■ THE PROBLEM ■
Look through the material for lines with the word "browser", and copy each one.

■ RECORDED DATA ■
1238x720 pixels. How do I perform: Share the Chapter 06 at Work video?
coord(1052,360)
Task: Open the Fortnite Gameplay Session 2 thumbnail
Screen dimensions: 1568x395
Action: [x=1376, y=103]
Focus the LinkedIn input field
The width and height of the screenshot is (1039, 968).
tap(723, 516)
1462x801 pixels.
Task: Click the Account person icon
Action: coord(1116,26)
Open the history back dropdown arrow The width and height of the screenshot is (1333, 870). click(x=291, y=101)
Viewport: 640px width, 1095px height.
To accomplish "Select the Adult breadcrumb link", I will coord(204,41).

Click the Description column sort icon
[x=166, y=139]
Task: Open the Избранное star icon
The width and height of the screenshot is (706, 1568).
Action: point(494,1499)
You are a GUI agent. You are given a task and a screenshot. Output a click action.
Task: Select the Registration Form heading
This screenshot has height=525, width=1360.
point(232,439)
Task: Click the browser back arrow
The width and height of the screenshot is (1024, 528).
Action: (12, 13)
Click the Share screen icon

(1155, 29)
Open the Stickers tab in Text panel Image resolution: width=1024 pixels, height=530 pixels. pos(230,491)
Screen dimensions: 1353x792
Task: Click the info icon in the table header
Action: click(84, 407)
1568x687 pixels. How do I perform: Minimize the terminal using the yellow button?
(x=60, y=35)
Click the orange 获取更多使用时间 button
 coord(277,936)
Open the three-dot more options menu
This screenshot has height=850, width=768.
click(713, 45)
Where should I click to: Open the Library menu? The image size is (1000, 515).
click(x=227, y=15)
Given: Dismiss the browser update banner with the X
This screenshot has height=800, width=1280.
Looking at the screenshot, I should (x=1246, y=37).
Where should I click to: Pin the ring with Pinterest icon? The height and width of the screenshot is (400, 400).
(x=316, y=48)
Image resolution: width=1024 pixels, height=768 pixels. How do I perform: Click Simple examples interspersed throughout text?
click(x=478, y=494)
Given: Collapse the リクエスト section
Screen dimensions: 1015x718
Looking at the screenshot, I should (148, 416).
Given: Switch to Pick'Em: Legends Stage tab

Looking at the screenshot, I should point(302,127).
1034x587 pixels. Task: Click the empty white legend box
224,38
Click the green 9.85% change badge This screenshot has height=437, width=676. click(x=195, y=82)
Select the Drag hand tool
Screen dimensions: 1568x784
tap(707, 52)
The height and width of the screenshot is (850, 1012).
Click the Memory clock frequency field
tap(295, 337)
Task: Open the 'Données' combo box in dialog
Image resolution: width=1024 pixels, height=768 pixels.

■ TASK SOLUTION ■
Task: Click the browser back arrow
Given: Dismiss the browser update banner with the X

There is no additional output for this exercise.